TEXT UNDER STUDY.
- - -
# Farmall H Brake Linings



## rrausch (Jan 28, 2012)

Hi guys, I've got a Farmall H I've had for 20+ years, and it's about time I put some brakes on it. Is anyone selling just the linings for the original bands? I'd rather not spend $100+ on brake bands right now. If I could come up with some linings I'd reline the original bands myself. Any ideas?


----------



## Hoodoo Valley (Nov 14, 2006)

Countryboy is our go to guy for the international harvester info, but until he sounds off on that, welcome to tractorforum.com!


----------



## Country Boy (Mar 18, 2010)

I replaced the brakes on my H when I rebuilt it, though I don't recall spending that kind of money on them. I guess they went up quite a bit in the last 10 years. You could try looking for a set of good used ones from a tractor salvage yard, or online from a salvage place. I don't know of anyone selling just the brake material, though if you have anyone around that rebuilds clutches or things like that, they may be able to rebuild them for you.


----------



## rrausch (Jan 28, 2012)

Thanks guys. Country Boy, I did a quick on-line check and it looked like the cheapest pair was a little over $100.


----------



## rrausch (Jan 28, 2012)
- - -
WHAT NEEDS TO BE DONE.
Please carry on the forum thread about Farmall H brake linings from its final post header. The entries that come next are from an unrelated source.
- - -
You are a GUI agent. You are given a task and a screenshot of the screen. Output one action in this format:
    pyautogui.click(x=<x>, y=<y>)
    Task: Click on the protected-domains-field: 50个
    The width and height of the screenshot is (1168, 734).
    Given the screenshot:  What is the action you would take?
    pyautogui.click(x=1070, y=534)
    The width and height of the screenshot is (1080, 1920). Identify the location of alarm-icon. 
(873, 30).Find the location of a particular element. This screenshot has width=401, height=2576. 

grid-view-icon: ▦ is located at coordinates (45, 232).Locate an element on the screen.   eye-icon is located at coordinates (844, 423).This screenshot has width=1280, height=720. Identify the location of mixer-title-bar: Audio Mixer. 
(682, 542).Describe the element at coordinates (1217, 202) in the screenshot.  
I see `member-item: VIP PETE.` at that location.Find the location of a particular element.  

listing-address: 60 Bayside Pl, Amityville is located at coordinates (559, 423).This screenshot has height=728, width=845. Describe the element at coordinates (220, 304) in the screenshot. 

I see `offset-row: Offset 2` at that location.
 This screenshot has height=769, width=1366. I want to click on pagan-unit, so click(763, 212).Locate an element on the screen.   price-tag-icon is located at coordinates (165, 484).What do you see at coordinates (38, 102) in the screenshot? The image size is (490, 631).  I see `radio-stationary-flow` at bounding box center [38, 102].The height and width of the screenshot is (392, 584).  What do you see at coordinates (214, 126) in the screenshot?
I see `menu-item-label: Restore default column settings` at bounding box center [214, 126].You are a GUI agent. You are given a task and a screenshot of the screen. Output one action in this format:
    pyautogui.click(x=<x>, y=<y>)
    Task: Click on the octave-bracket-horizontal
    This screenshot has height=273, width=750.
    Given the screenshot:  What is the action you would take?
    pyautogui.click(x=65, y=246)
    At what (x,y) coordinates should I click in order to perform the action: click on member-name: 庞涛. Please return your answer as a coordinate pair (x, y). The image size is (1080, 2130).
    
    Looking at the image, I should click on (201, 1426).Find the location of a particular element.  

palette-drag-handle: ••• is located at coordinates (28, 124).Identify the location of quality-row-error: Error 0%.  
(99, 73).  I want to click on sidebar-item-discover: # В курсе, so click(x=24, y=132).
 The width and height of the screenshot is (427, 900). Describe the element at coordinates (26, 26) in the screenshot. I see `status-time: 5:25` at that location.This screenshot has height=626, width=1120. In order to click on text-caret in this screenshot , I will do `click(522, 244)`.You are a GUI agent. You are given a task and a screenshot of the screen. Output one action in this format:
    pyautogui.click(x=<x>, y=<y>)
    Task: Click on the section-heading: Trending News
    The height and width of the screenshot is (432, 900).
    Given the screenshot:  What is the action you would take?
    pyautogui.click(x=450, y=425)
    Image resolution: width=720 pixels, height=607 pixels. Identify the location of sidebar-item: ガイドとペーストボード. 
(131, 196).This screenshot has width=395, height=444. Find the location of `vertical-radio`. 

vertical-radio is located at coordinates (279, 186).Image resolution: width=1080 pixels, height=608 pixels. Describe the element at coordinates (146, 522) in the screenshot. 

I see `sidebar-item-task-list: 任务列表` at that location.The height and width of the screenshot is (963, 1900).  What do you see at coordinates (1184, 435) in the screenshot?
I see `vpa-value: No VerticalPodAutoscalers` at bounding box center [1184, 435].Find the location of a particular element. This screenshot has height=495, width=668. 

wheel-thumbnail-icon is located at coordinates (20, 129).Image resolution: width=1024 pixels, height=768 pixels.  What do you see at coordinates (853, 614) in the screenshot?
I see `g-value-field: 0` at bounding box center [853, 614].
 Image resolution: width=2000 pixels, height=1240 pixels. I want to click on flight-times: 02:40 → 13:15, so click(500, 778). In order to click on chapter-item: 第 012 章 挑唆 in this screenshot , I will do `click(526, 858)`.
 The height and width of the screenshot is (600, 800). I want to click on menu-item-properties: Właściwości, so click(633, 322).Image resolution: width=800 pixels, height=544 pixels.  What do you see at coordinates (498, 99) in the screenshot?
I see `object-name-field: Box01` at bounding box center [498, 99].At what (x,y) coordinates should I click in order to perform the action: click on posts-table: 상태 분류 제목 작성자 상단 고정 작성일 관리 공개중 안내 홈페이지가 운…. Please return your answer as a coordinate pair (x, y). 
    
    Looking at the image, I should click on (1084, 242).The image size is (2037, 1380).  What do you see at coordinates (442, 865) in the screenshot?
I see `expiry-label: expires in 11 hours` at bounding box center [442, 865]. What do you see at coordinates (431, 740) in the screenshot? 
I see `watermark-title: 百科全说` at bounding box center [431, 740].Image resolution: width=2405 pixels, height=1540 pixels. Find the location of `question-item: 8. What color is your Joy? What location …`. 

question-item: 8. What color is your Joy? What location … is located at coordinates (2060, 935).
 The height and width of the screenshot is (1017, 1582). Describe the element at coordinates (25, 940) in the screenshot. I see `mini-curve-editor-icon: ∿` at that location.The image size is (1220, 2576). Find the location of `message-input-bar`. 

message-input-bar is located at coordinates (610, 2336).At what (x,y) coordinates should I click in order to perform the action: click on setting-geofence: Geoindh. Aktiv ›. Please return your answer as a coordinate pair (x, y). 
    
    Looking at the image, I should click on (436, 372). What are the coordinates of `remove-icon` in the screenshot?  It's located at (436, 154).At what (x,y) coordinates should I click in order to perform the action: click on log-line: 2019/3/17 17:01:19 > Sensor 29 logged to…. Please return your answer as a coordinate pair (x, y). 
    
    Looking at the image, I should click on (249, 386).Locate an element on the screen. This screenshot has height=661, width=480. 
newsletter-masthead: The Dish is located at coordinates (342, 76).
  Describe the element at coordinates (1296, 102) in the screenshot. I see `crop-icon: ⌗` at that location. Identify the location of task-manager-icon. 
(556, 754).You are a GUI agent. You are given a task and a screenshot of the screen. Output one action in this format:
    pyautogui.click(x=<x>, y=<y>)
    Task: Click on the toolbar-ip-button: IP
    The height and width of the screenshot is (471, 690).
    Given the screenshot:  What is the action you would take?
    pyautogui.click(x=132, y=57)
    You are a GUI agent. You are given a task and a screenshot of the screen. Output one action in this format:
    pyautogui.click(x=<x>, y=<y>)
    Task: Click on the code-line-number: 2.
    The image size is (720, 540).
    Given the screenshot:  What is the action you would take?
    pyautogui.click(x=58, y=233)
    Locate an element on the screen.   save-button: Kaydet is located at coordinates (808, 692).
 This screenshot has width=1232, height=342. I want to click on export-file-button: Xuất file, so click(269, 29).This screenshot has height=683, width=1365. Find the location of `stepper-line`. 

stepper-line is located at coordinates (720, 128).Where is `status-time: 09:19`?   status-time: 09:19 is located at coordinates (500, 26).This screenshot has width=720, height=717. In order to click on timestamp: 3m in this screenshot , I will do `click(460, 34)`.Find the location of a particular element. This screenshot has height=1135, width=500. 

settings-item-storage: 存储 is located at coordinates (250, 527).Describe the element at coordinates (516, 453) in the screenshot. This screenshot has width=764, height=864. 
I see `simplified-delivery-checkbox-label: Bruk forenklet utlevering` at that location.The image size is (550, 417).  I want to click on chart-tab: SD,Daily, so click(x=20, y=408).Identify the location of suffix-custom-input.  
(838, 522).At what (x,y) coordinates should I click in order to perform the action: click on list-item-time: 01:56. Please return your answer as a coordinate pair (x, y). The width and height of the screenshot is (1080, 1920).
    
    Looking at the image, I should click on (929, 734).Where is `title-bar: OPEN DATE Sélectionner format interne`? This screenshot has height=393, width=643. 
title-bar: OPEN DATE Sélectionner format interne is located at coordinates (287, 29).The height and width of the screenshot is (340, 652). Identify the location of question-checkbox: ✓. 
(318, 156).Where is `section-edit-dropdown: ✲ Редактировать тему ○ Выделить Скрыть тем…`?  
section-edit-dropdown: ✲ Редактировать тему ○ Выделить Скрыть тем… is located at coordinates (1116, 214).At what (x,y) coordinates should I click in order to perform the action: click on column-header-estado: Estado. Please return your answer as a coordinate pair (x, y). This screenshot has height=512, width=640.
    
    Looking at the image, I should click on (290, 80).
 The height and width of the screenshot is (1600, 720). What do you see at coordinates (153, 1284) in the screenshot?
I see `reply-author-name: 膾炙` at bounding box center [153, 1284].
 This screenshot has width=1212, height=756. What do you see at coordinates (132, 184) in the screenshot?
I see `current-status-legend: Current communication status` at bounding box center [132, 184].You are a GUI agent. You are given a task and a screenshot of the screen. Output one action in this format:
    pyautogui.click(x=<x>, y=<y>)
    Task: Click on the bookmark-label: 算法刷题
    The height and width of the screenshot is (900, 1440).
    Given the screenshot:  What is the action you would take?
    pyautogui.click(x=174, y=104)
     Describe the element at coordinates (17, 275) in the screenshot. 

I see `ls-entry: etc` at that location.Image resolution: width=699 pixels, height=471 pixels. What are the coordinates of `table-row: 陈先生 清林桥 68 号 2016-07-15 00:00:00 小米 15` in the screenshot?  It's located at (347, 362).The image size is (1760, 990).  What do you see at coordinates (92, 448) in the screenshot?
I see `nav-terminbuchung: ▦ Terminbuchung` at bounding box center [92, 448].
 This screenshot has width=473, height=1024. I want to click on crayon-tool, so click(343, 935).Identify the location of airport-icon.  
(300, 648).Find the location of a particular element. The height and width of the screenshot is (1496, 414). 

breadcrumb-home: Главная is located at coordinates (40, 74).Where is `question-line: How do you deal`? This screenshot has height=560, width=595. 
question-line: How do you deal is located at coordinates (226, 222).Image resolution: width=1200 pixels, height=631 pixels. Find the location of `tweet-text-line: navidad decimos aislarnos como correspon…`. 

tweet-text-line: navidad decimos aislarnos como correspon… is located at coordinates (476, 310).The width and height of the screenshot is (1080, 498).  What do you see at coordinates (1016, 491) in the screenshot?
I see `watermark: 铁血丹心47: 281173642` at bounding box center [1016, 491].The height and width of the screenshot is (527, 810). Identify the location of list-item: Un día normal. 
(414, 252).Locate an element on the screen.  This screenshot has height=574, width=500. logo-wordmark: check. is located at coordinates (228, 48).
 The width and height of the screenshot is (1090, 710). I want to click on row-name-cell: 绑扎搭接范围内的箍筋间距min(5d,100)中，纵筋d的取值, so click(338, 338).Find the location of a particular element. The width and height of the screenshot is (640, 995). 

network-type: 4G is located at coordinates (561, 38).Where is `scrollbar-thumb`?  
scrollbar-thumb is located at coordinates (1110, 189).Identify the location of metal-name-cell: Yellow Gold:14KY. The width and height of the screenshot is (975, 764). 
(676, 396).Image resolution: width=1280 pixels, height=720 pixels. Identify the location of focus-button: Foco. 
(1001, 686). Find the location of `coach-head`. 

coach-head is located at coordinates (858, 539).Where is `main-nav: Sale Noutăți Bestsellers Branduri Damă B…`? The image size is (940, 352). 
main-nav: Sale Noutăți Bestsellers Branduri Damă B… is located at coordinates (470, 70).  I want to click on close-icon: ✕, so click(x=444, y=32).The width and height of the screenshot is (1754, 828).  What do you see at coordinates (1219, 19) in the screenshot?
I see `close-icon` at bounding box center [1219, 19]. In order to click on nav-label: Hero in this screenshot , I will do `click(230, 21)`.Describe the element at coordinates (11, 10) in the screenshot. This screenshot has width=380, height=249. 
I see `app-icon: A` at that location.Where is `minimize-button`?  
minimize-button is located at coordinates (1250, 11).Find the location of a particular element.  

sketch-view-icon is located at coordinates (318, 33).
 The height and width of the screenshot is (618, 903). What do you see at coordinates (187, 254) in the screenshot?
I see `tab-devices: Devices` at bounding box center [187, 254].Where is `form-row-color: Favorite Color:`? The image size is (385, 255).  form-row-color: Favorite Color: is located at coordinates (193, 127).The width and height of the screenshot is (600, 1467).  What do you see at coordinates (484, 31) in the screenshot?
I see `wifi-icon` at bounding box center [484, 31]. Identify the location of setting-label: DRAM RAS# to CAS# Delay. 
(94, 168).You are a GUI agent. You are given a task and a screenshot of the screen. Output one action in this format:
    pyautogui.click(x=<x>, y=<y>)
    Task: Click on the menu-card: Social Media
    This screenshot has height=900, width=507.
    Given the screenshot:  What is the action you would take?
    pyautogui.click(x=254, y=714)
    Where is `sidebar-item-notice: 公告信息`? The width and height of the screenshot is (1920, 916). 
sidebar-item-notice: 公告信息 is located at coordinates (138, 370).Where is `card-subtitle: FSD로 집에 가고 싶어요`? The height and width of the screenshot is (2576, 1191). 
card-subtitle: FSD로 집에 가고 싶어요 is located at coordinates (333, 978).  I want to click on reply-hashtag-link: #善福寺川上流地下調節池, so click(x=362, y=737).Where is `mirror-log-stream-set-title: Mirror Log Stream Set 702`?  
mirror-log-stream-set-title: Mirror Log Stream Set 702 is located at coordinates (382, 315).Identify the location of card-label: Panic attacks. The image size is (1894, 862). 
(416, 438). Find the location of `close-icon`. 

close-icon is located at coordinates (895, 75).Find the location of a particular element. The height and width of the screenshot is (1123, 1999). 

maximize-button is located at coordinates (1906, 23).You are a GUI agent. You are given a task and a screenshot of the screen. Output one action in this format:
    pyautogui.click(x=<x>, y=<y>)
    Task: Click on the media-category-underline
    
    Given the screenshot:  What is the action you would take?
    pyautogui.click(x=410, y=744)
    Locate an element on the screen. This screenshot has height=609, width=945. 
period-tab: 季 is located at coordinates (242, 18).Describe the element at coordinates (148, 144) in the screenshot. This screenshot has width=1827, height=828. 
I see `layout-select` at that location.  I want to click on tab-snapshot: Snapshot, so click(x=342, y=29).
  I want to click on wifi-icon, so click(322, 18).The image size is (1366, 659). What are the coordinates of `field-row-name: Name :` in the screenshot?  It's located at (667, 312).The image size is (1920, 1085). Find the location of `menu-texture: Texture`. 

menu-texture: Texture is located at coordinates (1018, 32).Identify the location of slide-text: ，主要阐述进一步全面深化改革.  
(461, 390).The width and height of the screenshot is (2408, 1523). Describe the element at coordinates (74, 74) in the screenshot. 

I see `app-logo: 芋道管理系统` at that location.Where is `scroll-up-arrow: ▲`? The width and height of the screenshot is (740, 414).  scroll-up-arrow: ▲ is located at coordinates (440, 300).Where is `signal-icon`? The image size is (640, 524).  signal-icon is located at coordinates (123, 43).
- - -
WRITTEN RESPONSE.
OK, I got my linings and installed new seals (2) on each side under the drums and installed the linings and put the covers back on. Now I'm adjusting the brakes, and my manual says this: "tighten the adjusting screw all the way in and then back it off 1/2 turn". 

Now if I really tighten it ALL THE WAY in I'm thinking that would deform the brake band. Or do they mean, to tighten the screw until it's really tight and THEN back it off 1/2 turn? The manual I have isn't written too well. I just can't see tightening that adjustment screw all the way in. Anybody?


----------



## Farmall1939 (Aug 11, 2012)

I would be guessing tightin it till u can feel it touch the housing then back it off 1/2 a turn so when your driving its not rubbing (how it would be if u tightened it all the way)


----------



## duksaloft (Mar 22, 2015)

I, years ag.o had brake shoes for a f12 done at clutch and friction in nova ohio. They did great work in a short time as I took the parts there and waited in town for an hour os till they were done. didn't cost me an arm and a leg either.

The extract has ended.